WHAT IS EXPECTED - Give back every record exactly, with its pictures left out.

┌─ DATA

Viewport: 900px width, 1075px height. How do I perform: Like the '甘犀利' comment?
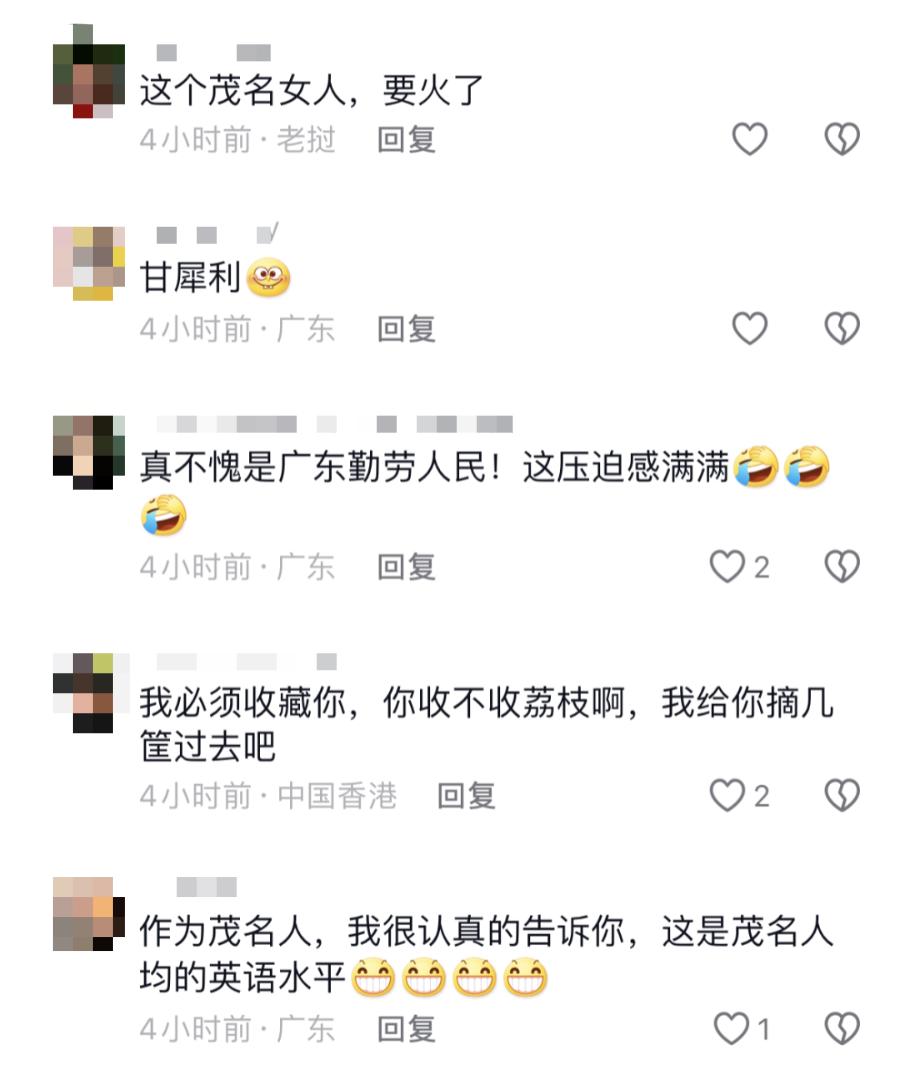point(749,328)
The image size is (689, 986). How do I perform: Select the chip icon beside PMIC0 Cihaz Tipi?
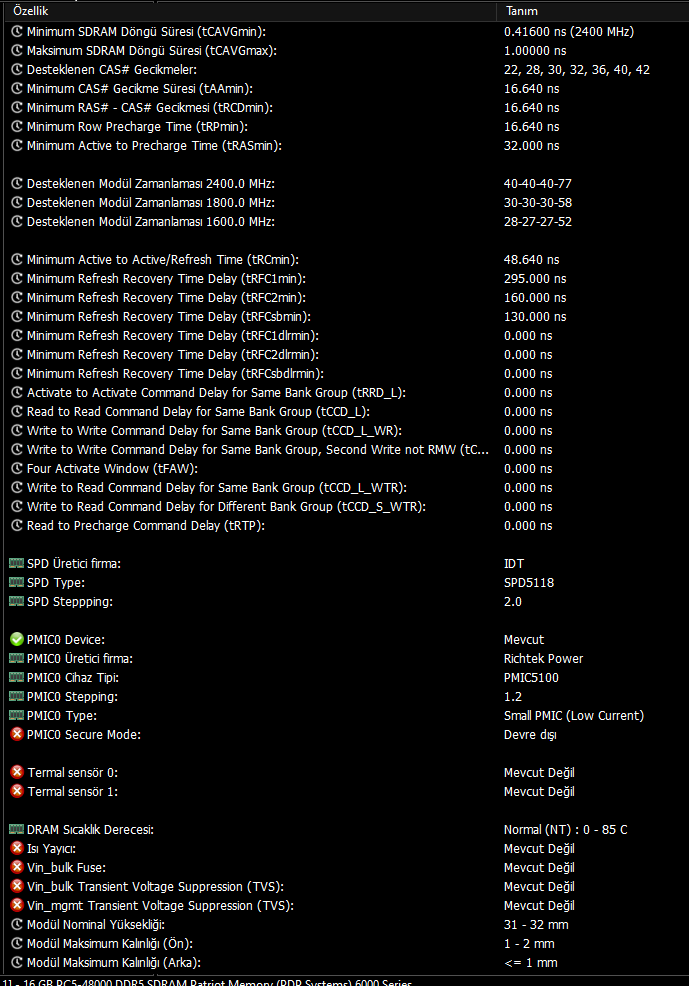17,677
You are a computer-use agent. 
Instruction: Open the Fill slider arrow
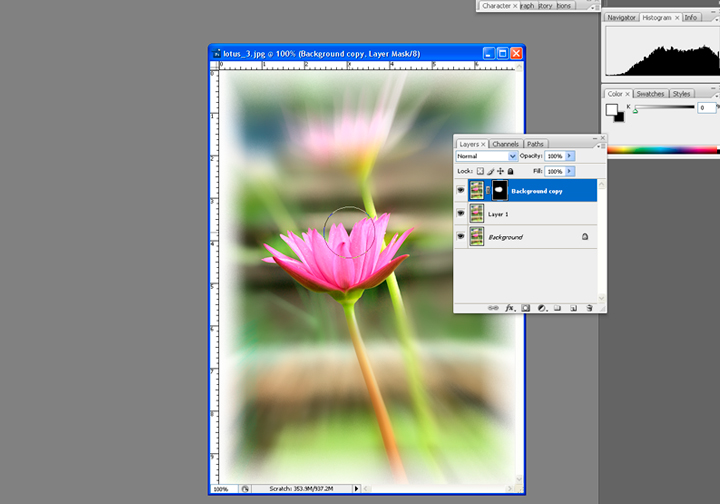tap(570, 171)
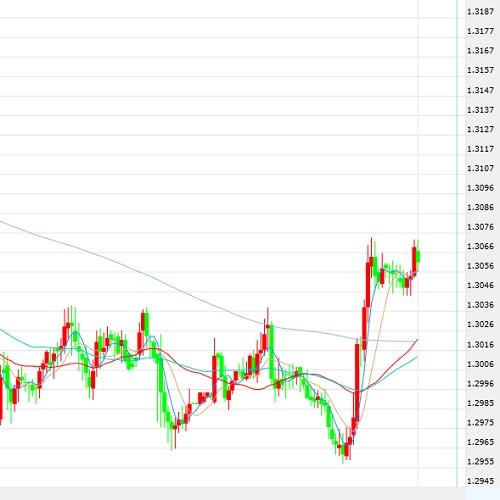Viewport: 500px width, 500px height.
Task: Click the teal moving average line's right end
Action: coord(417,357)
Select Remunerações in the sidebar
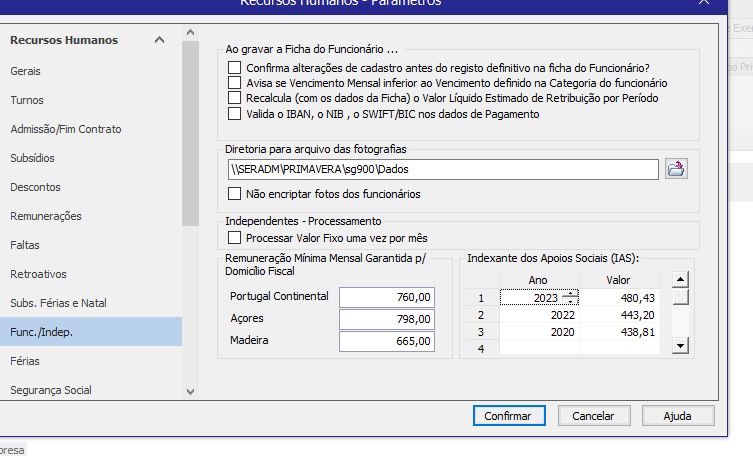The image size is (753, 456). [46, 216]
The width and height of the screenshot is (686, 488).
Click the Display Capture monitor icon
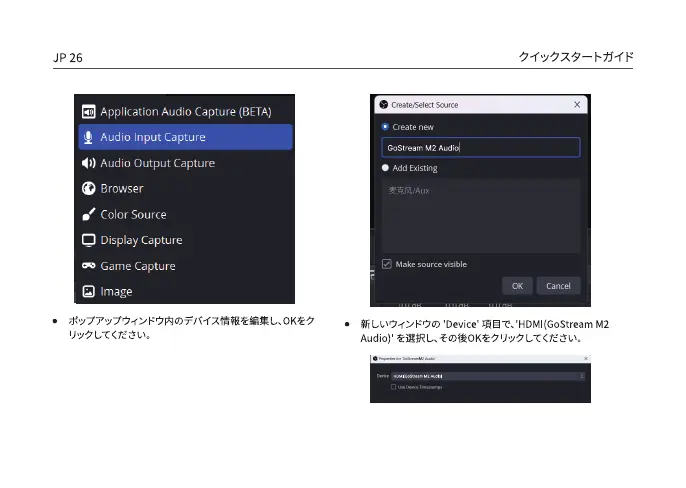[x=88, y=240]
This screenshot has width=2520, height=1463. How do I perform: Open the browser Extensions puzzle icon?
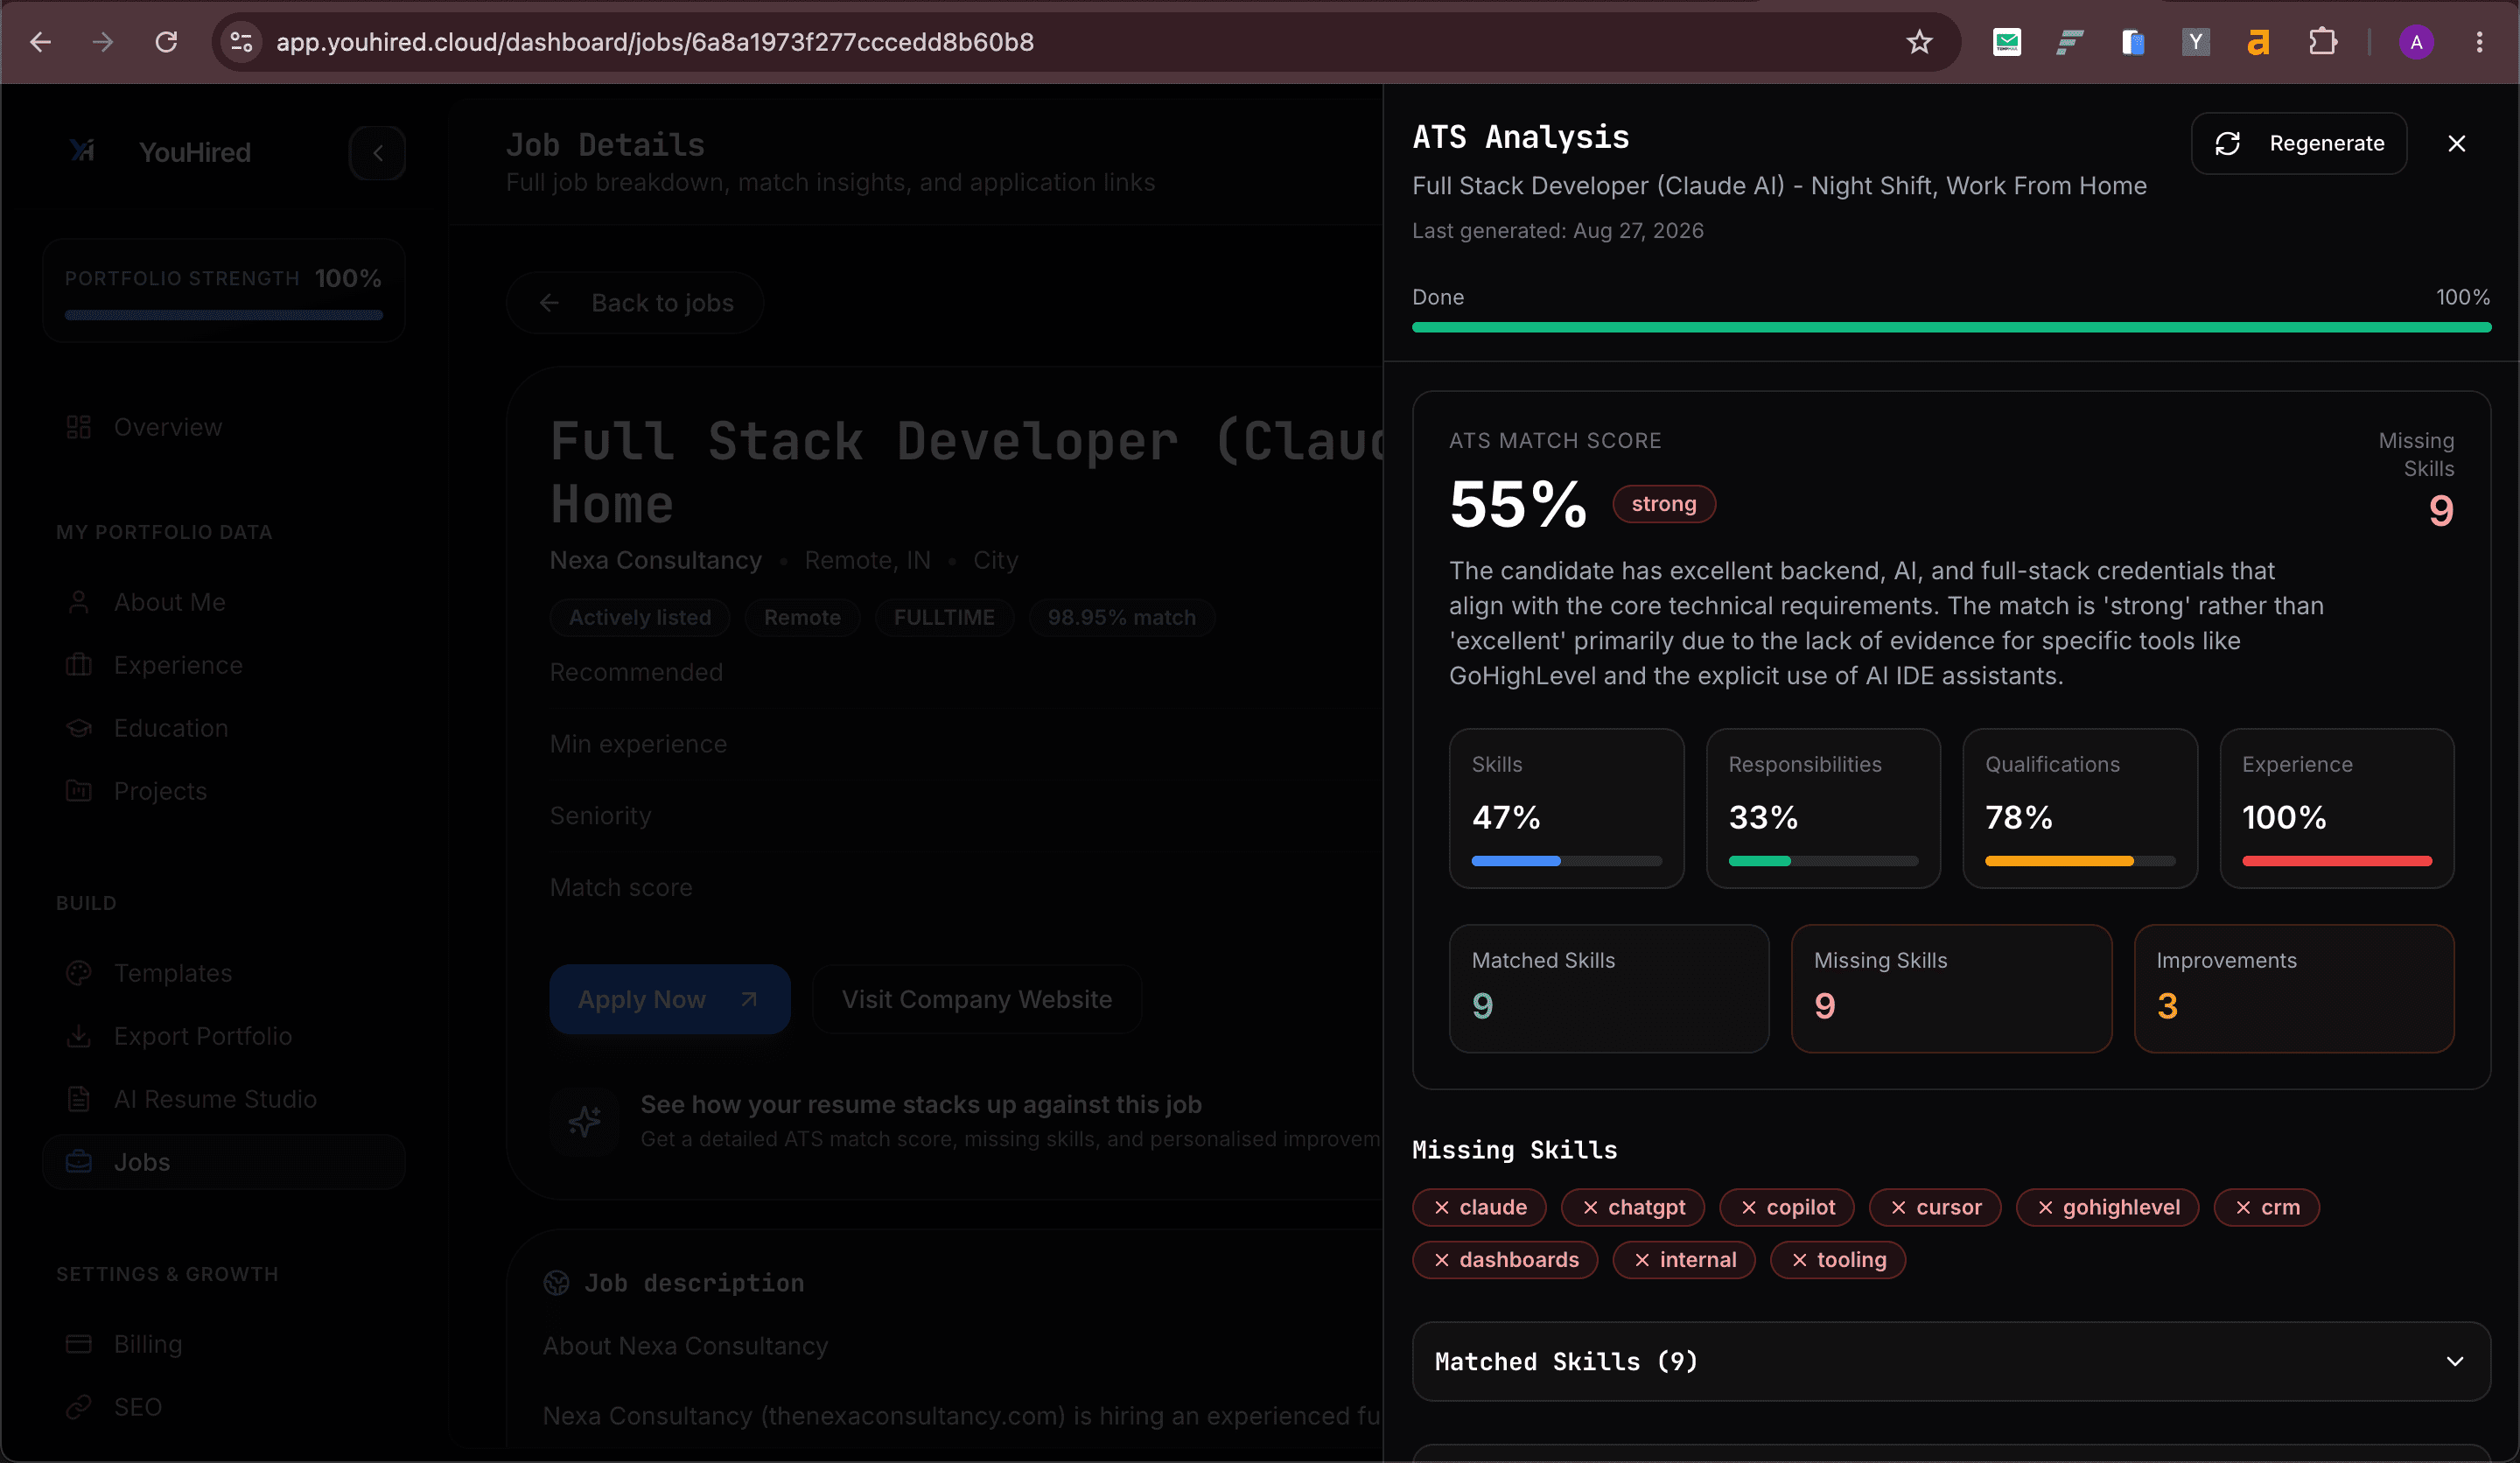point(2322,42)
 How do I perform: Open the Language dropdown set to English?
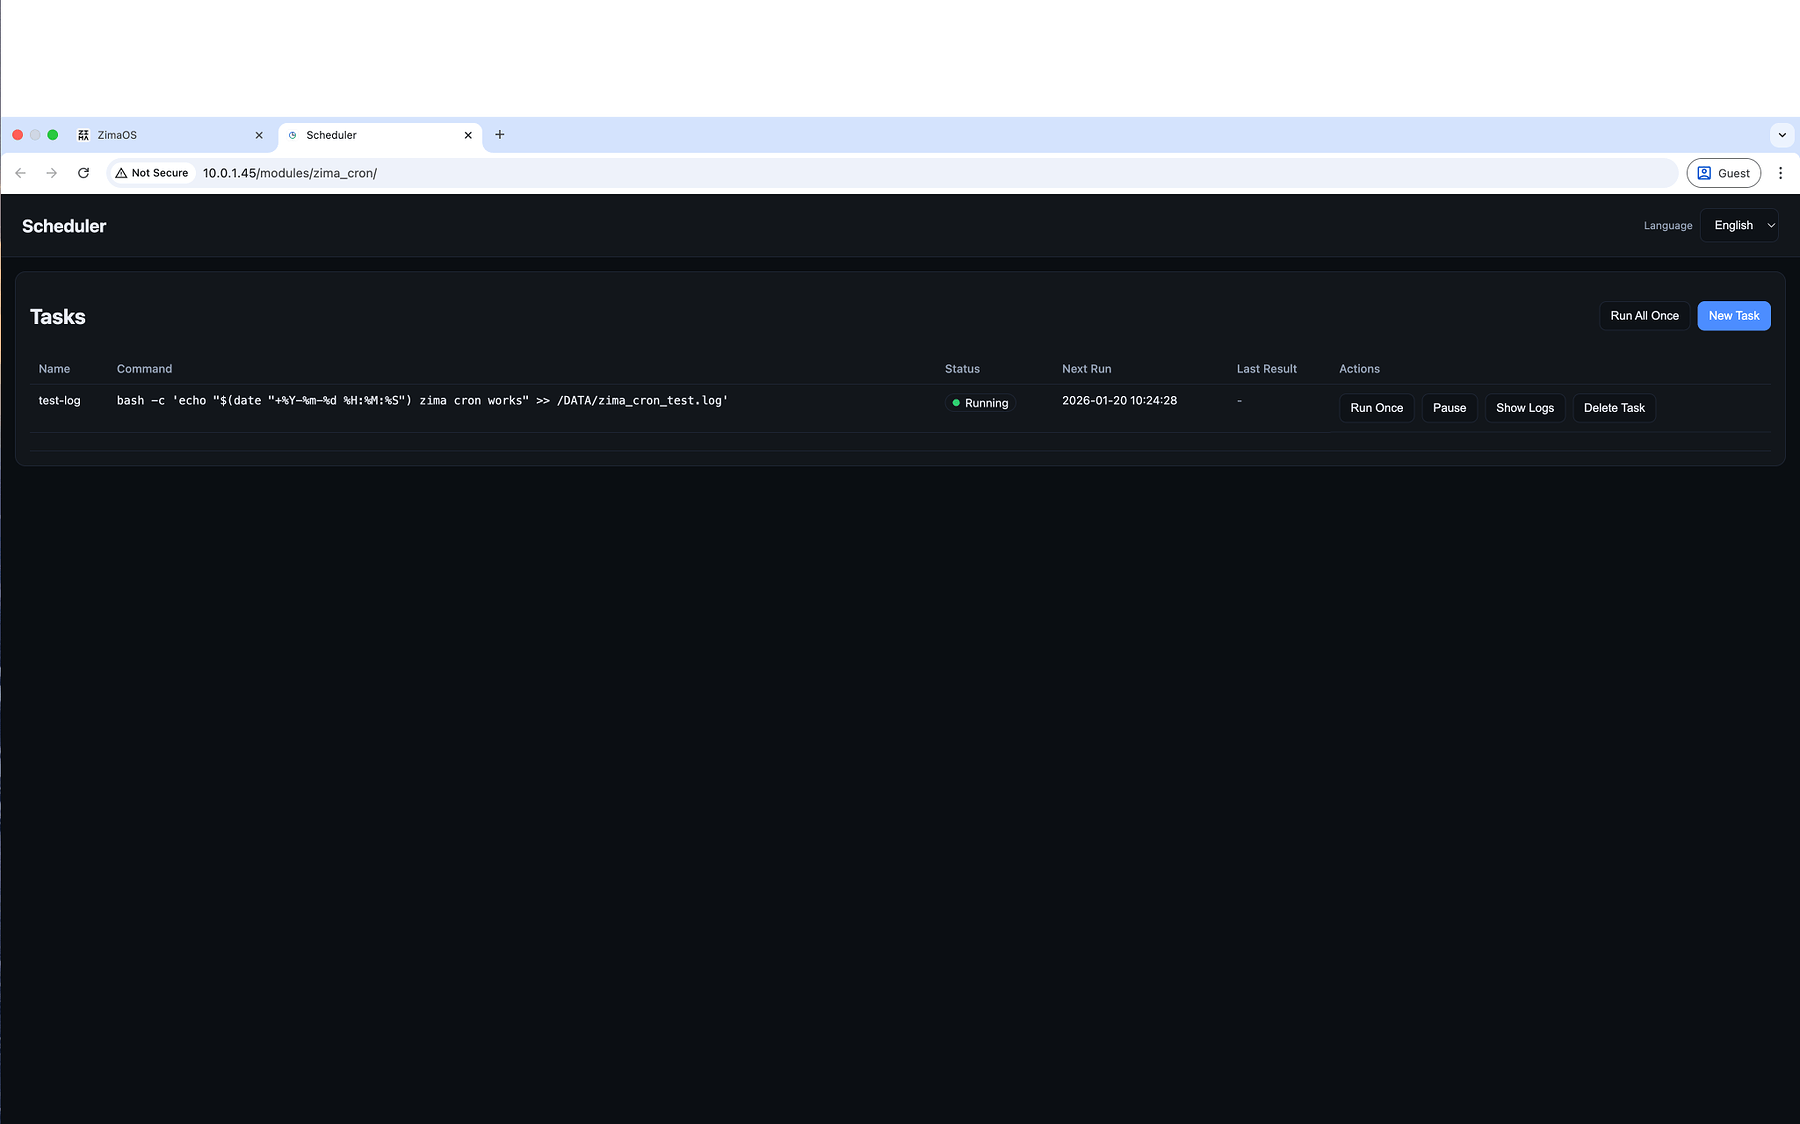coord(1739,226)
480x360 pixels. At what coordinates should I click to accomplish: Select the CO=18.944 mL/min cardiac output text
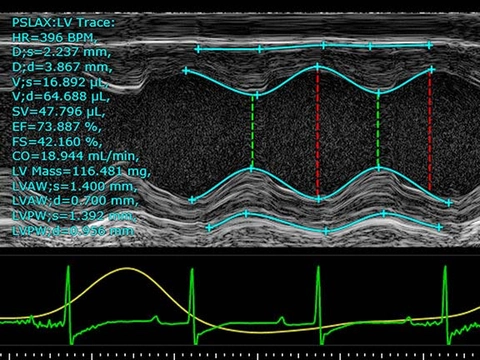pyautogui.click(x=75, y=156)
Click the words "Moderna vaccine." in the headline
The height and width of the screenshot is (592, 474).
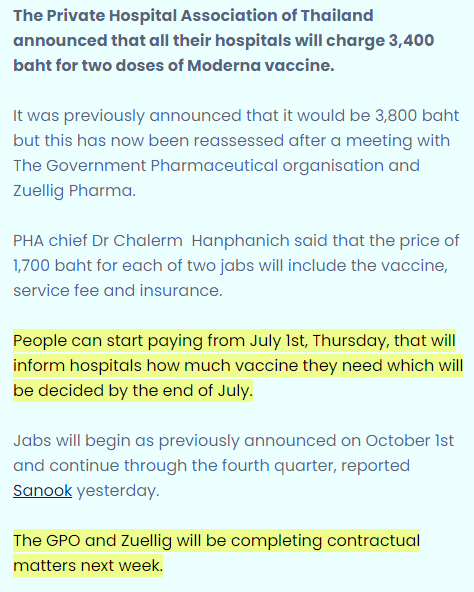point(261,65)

└─

OUTPUT FOR THIS EXERCISE -
Viewport: 900px width, 1075px height. How do I perform: Like the '甘犀利' comment?
point(749,328)
The image size is (689, 986). How do I perform: Select the chip icon beside PMIC0 Cihaz Tipi?
17,677
You are a computer-use agent. 
Instruction: Open the Fill slider arrow
tap(570, 171)
Viewport: 500px width, 500px height.
Task: Click the teal moving average line's right end
Action: coord(417,357)
Select Remunerações in the sidebar
The image size is (753, 456). [46, 216]
The width and height of the screenshot is (686, 488).
Click the Display Capture monitor icon
[x=88, y=240]
This screenshot has width=2520, height=1463. How do I perform: Open the browser Extensions puzzle icon?
point(2322,42)
 How do I perform: Open the Language dropdown set to English?
coord(1739,226)
480x360 pixels. At what coordinates should I click to accomplish: Select the CO=18.944 mL/min cardiac output text
pyautogui.click(x=75, y=156)
Click the words "Moderna vaccine." in the headline
The height and width of the screenshot is (592, 474).
point(261,65)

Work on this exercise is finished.